La Sala delle Pale a Villa Castello, Sede dell'Accademia della Crusca | Foto: Sailko (Own work) via Wikimedia Creative Commons
Piaceri esotici e natura selvaggia: dalla Stufa dei Gelsomini al Parco Inglese
Due Giardini Segreti protetti da alte mura consentivano agli abitanti della villa di isolarsi e rendersi completamente invisibili: quello dell’Imbrecciato, presidiato dalla Statua di Esculapio, era destinato alle erbe officinali, mentre l’Ortaccio ospitava una fontana musicale. Nel Seicento questo spazio accolse la storica Stufa dei Mugherini, una grande serra per le collezioni di gelsomini pregiati. Qui è possibile lasciarsi inebriare dall’odoroso Gelsomino Doppio di Goa, cui oggi fanno compagnia gli aromai di piante mediterranee come lavanda, rosmarino e finocchio.

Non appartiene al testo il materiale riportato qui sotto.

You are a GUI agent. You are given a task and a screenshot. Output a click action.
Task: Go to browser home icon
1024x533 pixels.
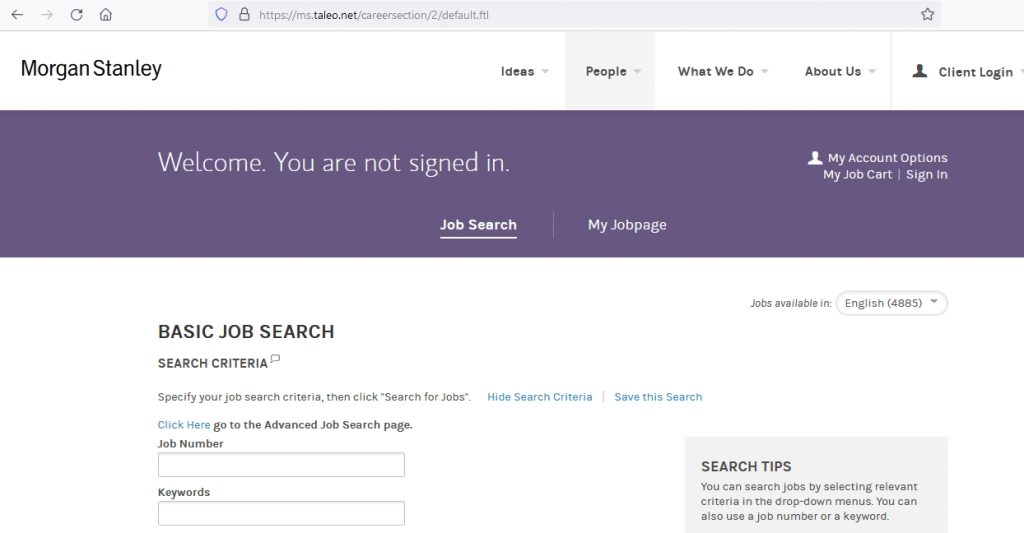(x=106, y=15)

Oltre una coppia di scalinate, ai lati del Giardino all’Italiana, la natura si riprende la sua libertà: ecco “il selvatico”, fitto bosco di lecci e querce da cui si dipana il vasto Parco all’Inglese voluto nell’Ottocento dai Lorena. Un laghetto segna l’incrocio di due antichi acquedotti e dà il benvenuto ai visitatori nell’area detta “dell’Appennino”. Dall’alto di uno scoglio un vecchio barbuto tenta di ripararsi dal freddo con le braccia: è il Gennaio di Ammannati, un tempo bagnato da una fontana a ombrello.